[lkb] Parsing rich data with LKB

Discussion:

Katya Alahverdzhieva

2010-03-17 13:48:24 UTC

Dear LKB people,

How would you go about using LKB to parse data that is richer than just
text, and also to define temporal constraints? How do I parse data which
comes not as a stream of tokens, but as a list of feature structures?

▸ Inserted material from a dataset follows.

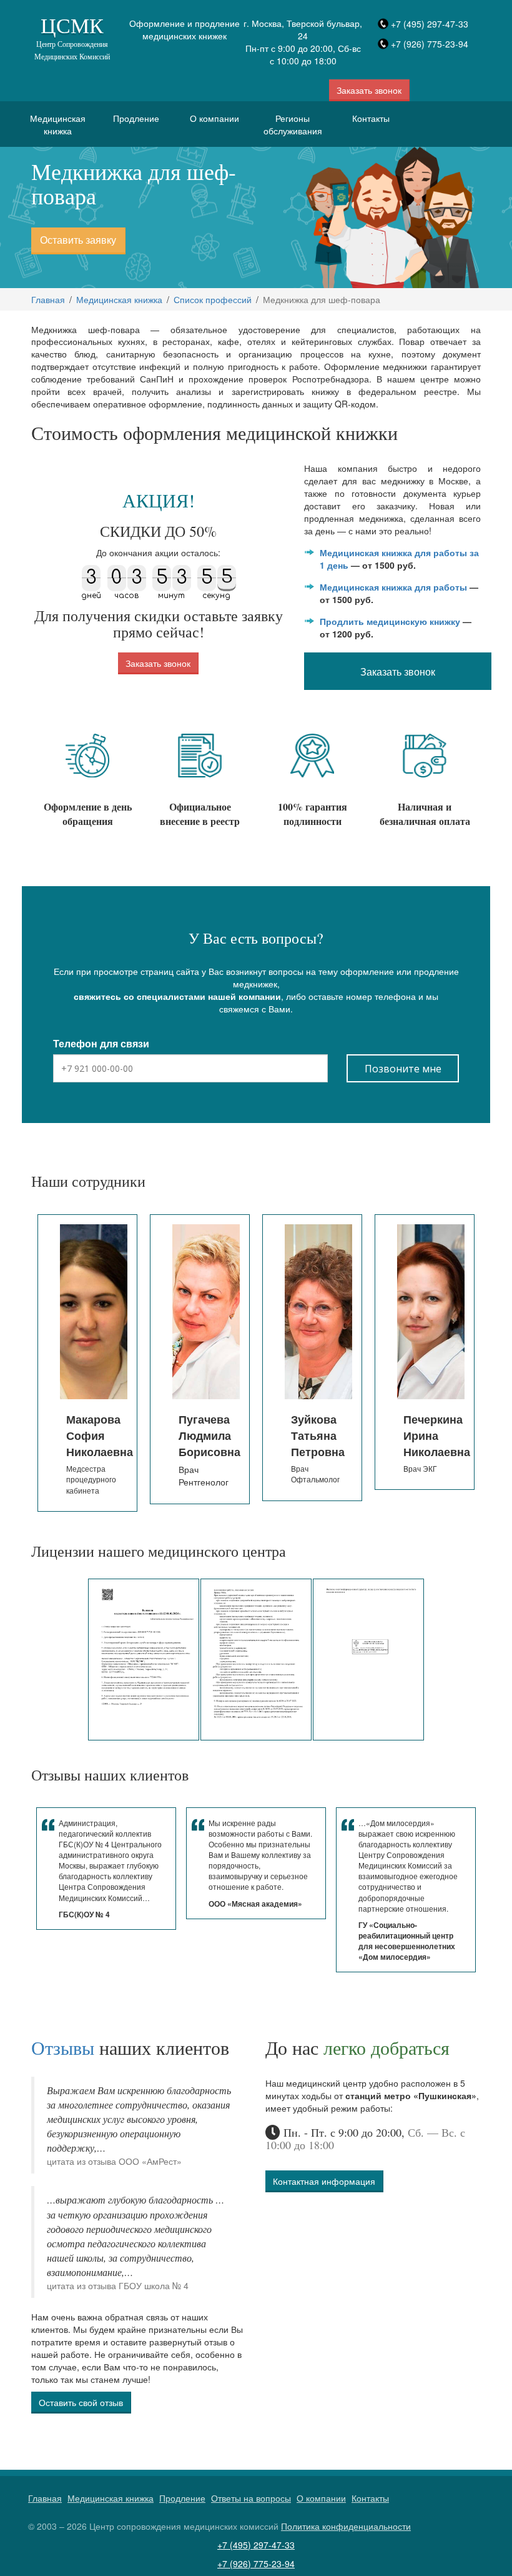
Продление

I have a corpus of transcriptions of spoken text, annotated with gesture
and prosody information, including the time of their performance. I'm
trying to write a grammar in LKB whose rules take into account the
timestamps, the pitch accents and the gestures represented as sets of
feature-values.

For instance, I need to somehow capture in my grammar rules the notion
of temporal overlap, i.e., whether a gesture is happening at the same
time as a word/sequence of words. Also, I am trying to parse richer data
where words are not just tokens, but whole feature structures
(containing prosody, timestamps and gesture description).

In practical terms, what would everyone's recommended approach be to
parsing structured data like this and to comparing temporal
performances? Are there plugins or such software for this? Does anyone
know of any examples that I could look at to examine how it's done?

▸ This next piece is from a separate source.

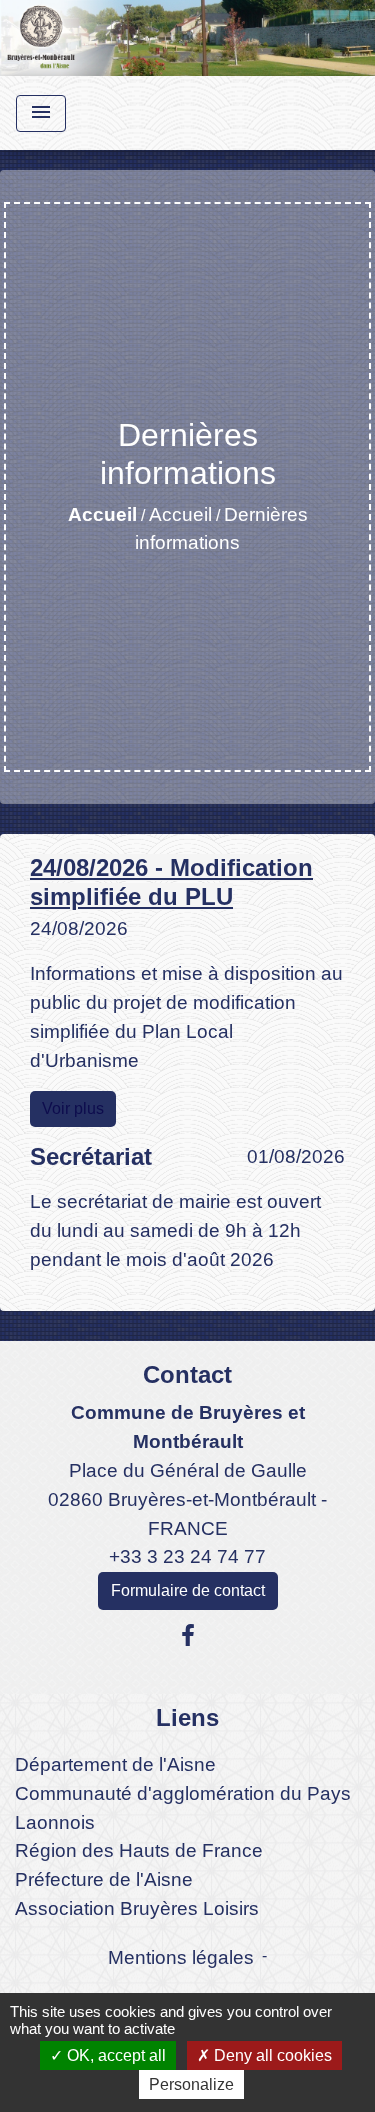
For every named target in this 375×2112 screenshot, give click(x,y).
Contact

Thanks in advance for any hints!

Cheers
Katya

--
The University of Edinburgh is a charitable body, registered in
Scotland, with registration number SC005336.

Glenn Slayden

2010-03-20 19:28:24 UTC

Permalink

I'm certainly no expert on the LKB, but only two approaches come to my mind.
Both are hacky.

1. you could attach your metadata to lemmas as coded suffixes, and then use
the morphological features of the LKB to map these into the appropriate
feature structures. This approach would allow you to use a static grammar to
parse unseen sentences, as you probably want.

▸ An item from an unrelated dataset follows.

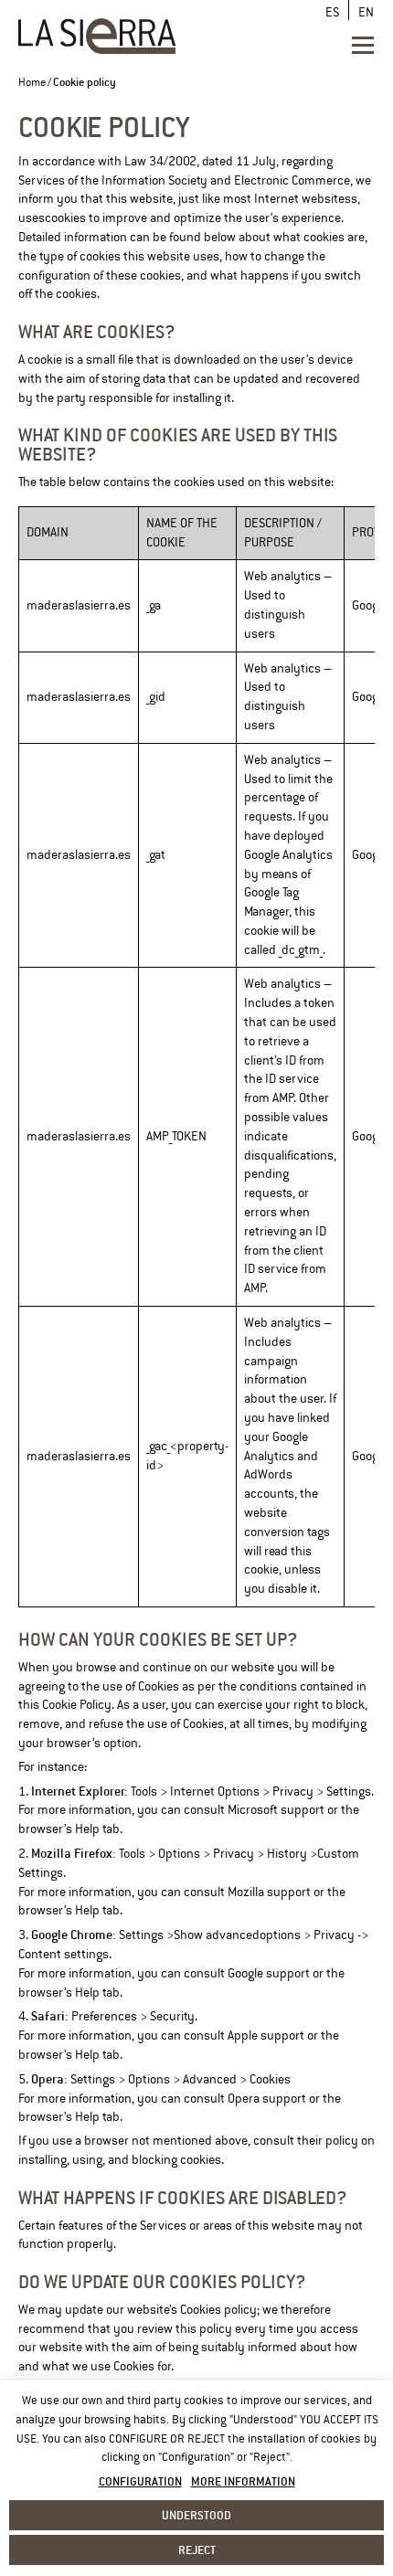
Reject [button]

2. you could programmatically generate TDL with the feature structures for a
particular input, and then load that as part of a "grammar" which is a
grammar that is specific for parsing that one input.

Best,

Glenn

-----Original Message-----
From: lkb-***@emmtee.net [mailto:lkb-***@emmtee.net] On Behalf Of
Katya Alahverdzhieva
Sent: Wednesday, March 17, 2010 6:48 AM
To: ***@delph-in.net
Subject: [lkb] Parsing rich data with LKB

Dear LKB people,

How would you go about using LKB to parse data that is richer than just
text, and also to define temporal constraints? How do I parse data which
comes not as a stream of tokens, but as a list of feature structures?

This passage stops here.